Or, as Kaplan writes, “‘Judicial activism’ is what the other guy does. But in truth, everybody’s an activist now.” The point hammered home by the author is that democracy ceases to exist in a society governed by the judiciary.
He finds ample hypocrisy on the left and right alike, ripping what he describes as the squishy arguments of Harry Blackmun, who wrote the majority opinion in Roe determining access to abortion as a right, and Antonin Scalia, a frequent dissenter on gay rights and author of the 2008 Heller decision determining an individual right to own guns is part of the Second Amendment.
Scalia, who died in 2016, frequently railed in his dissents about decisions subjugating further political debate and maneuvers, except, as Kaplan notes, when he didn’t. Known for his emphatic endorsements of textualist and originalist interpretation of the Constitution – reading it as written and in the context of the framers’ time – Scalia, to cite the most obvious example, ignored those principles when he capped a successful decades-long campaign by the right to re-cast the Second Amendment as a literal call to arms beyond militias.
Kaplan points out that the NRA, up until the late-1970s, supported laws restricting access to guns. The author’s criticism of the Court’s decisions in Heller and Roe boil down to what Kaplan persuasively argues are instances of overreach and finding non-existent rights in the Constitution. In each instance, he says that not accepting the cases and leaving the matters to lower courts and the political realm would have been more beneficial and, eventually, would have forged a more palatable consensus born of conflict and compromise.
Of Scalia, Kaplan writes, “Why was the democratic process sacrosanct when it curtailed gay rights, but wholly unworthy when it came to gun control, campaign spending and the Voting Rights Act?”
Roe v. Wade, “as a matter of constitutional law … was preposterous,” Kaplan writes, citing not only his own conclusions but those of scholars and a pre-court Ruth Bader Ginsburg, who once wrote of the possible benefits of a narrower ruling in the case, much to the chagrin of pro-choice advocates. The author also points to Justice Blackmun’s personal, contemporary notes — notes acknowledging that using trimesters as a determinant was arbitrary.

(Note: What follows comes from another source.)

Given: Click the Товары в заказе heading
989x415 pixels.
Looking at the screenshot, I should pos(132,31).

Kaplan calls the nakedly partisan Bush v. Gore decision to settle the 2000 presidential election “a disgrace” and, pairing it with Roe, says the two decisions “are ignoble bookends in jurisprudence.”

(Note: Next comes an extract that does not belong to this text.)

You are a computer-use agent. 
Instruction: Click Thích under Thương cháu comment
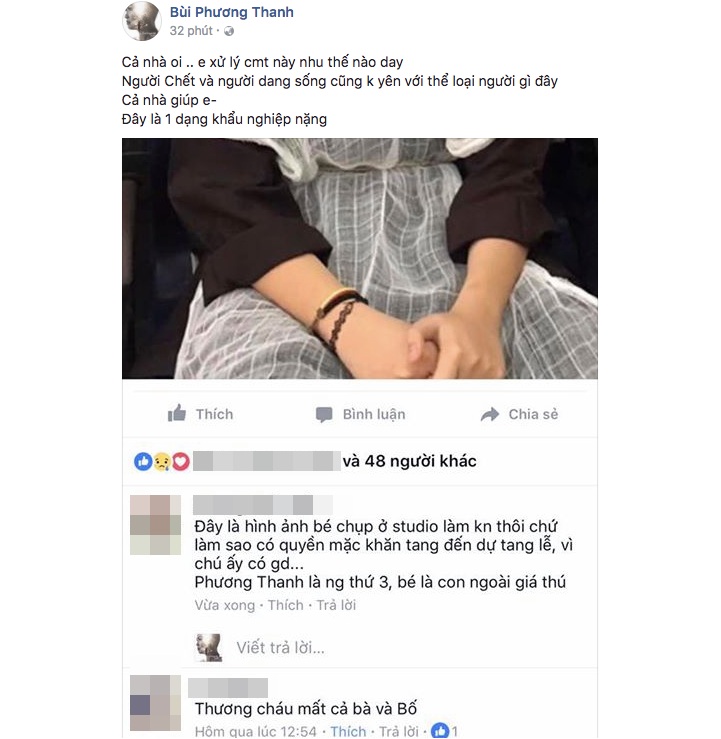pyautogui.click(x=348, y=731)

Based, in part, on 165 unattributed interviews with past and present justices, law clerks and representatives from the White House, Congress and the Justice Department, Kaplan also sifts through glimpses of the justices as people: Sonia Sotomayor’s dating woes, Clarence Thomas’s lingering bitterness over allegations of sexual harassment, John Roberts’s sensitivity over being photographed with his bald spot showing. Both accessible and thorough, “The Most Dangerous Branch” is an important and fascinating look at the Court during one of its most important, and divisive, eras.